> [What is needed]
Update the portion of the red team scan text between "After defining the" and "Azure OpenAI model.", inclusive, putting "command prompt" in place of "terminal window".

> [Extracted text]
-*-

This function simulates an AI assistant that follows ethical guidelines and refuses to comply with harmful requests but it does not represent actual interactions with a deployed AI model.

After defining the test target function, add the following code to execute the red team scan:

async def main():
    red_team_result = await red_team_agent.scan(target=test_chat_target)

asyncio.run(main())

In order to run the red team agent, navigate to the src/ directory of your project in a terminal window. Ensure that you are in the correct virtual environment and run the following command:

python app/agents/redTeamingAgent_initializer.py

02: Scan an Azure OpenAI model

The evaluation that you ran in the first section used a simple test function as the target model. In this task, you will configure the AI Red Teaming Agent to scan an actual deployed Azure OpenAI model.

-*-

> [Supplied information]
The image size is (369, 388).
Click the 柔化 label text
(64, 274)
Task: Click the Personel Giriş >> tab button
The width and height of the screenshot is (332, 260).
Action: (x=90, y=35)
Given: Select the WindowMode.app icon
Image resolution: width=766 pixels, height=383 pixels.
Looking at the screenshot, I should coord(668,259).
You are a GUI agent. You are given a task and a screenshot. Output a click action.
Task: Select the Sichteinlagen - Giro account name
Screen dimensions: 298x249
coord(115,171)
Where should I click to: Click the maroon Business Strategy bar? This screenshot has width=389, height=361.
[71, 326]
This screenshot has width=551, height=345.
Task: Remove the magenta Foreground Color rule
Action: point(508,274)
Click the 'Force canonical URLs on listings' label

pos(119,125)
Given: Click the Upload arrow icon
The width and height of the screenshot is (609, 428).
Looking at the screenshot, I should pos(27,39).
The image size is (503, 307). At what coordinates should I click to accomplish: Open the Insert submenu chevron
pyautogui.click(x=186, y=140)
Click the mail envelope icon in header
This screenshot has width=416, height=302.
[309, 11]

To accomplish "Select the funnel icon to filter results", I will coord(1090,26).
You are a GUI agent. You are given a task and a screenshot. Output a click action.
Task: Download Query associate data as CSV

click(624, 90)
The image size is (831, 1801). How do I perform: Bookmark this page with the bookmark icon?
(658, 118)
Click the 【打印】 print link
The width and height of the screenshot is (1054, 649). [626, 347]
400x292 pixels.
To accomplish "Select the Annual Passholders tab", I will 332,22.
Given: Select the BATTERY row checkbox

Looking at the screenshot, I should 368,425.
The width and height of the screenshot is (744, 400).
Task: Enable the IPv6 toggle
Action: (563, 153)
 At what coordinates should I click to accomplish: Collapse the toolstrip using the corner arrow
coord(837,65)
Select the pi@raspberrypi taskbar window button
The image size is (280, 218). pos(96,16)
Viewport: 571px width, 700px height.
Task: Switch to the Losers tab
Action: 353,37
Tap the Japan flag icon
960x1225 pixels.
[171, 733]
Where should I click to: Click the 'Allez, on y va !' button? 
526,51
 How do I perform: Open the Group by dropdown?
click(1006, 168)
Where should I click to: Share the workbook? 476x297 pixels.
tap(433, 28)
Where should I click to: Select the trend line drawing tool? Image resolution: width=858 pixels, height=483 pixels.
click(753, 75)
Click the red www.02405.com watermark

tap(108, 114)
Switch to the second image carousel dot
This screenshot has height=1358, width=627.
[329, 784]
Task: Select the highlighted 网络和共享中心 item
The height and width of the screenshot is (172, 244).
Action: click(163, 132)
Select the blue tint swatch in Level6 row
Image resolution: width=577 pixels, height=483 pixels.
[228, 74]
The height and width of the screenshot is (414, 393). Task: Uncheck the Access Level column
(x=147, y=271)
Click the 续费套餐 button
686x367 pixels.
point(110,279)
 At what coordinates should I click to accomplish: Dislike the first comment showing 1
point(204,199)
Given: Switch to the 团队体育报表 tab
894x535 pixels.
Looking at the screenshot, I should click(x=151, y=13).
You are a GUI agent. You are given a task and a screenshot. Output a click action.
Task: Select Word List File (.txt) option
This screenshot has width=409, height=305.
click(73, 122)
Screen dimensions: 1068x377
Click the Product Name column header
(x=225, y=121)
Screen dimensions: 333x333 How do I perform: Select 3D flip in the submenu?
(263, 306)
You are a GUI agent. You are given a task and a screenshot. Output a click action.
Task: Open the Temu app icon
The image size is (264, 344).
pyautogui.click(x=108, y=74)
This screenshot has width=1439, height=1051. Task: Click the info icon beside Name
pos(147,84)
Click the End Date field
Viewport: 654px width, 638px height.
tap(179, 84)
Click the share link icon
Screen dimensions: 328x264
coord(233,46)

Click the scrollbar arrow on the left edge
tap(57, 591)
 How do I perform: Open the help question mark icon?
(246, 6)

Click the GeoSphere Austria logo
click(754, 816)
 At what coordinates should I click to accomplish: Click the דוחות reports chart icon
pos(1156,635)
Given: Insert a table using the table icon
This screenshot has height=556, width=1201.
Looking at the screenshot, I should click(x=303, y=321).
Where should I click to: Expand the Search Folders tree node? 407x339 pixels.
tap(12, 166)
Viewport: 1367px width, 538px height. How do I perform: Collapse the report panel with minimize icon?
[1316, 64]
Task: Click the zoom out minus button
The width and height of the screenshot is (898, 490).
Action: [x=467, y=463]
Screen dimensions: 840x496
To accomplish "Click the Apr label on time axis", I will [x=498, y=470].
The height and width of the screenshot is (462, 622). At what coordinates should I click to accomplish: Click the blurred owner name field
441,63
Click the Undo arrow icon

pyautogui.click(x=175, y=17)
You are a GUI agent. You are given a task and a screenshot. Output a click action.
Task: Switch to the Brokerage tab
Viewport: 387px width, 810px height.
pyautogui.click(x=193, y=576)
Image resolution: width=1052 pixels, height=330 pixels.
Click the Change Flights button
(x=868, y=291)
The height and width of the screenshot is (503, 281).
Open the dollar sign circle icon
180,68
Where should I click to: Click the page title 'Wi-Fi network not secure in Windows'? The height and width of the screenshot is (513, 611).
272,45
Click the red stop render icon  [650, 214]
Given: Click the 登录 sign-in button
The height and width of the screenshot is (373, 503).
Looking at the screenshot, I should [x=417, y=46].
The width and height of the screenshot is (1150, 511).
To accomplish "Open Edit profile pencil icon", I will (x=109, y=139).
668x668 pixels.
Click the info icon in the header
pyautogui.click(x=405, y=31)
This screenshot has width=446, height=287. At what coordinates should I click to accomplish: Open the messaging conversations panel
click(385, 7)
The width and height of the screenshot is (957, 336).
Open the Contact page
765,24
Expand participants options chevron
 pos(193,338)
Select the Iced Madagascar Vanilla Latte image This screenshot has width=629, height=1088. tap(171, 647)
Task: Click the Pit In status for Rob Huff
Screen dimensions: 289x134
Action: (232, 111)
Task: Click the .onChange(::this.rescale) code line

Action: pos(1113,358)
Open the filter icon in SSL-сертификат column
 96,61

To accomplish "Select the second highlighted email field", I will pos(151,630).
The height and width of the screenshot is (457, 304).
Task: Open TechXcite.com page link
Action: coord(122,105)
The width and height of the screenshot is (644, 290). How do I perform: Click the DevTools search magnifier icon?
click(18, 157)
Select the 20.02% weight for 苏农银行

-*-

> [Response area]
After defining the test target function, add the following code to execute the red team scan:

async def main():
    red_team_result = await red_team_agent.scan(target=test_chat_target)

asyncio.run(main())

In order to run the red team agent, navigate to the src/ directory of your project in a command prompt. Ensure that you are in the correct virtual environment and run the following command:

python app/agents/redTeamingAgent_initializer.py

02: Scan an Azure OpenAI model

The evaluation that you ran in the first section used a simple test function as the target model. In this task, you will configure the AI Red Teaming Agent to scan an actual deployed Azure OpenAI model.